Excluding the items in the table above, Hub's net earnings for the nine months ended September 30, 2005 would have increased 36% to $38.8 million from $28.5 million, while revenue grew at a 30% rate. Net earnings per diluted share, excluding the items above, would have grown 28% to $1.10 from $0.86 in the same period.

Hub ended the third quarter with cash and equivalents of $122.4 million, up 25% from $98.2 million at December 31, 2004 and up from $114.6 million at June 30, 2005. Operating activities generated $36.4 million of cash in the first nine months of the current year, up from $30.9 million in the first nine months of 2004. Of the $122.4 million of cash and equivalents at September 30, 2005, approximately $78.0 was available for use in acquisitions.

Favorable Outlook for Continued Long-Term Growth

Looking ahead into 2006, Hughes expressed confidence that Hub can continue to compete effectively as the company pursues its growth strategies.

"Our sales pipeline is strong and we are gaining further traction in the development of our sales culture," he noted. "We anticipate some firming of rates during 2006, both due to fundamental underwriting economics and the aftermath of a disastrous hurricane season.

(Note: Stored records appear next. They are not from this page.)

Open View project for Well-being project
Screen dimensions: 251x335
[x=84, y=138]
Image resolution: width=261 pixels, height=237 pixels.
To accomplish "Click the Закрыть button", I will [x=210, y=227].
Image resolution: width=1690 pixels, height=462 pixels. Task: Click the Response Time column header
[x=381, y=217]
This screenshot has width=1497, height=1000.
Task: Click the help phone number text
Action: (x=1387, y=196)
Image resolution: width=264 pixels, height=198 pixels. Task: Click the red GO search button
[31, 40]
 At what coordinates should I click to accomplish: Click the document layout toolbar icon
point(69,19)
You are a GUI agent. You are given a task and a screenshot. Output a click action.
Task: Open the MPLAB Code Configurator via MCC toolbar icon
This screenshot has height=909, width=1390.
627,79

"We are also making measurable progress in our plan to increase the profitability of our business, both by controlling expenses, such as employee cash compensation, and by building the sales base in each office. The combined impact of these initiatives should be favorable for Hub as we pursue our strategies for expansion."

The Talbot Charge

Hub discloses the impact of compensation related to the Talbot acquisition in order to give investors increased insight into Hub's results of operations and the effective cost of the Talbot acquisition.

Total consideration paid to acquire Talbot includes both $90 million cash paid to Safeco Corporation and the issuance of restricted and non-restricted Hub shares--or comparable amounts of cash--to approximately 70 Talbot executives. The total consideration is within Hub's target range of paying 5-7 times EBITDA (earnings before interest, taxes, depreciation and amortization) for acquired brokerages.

As the executives participating in this earnout were not shareholders of Talbot prior to the sale, the earnout compensation they receive under the terms of the purchase agreement is recorded as compensation expense. This compensation expense, which is not deductible for tax purposes, will be charged to earnings through the first quarter of 2007 and will affect earnings comparisons through 2007, making it difficult for investors to analyze the company's results in comparison to prior years and industry peers.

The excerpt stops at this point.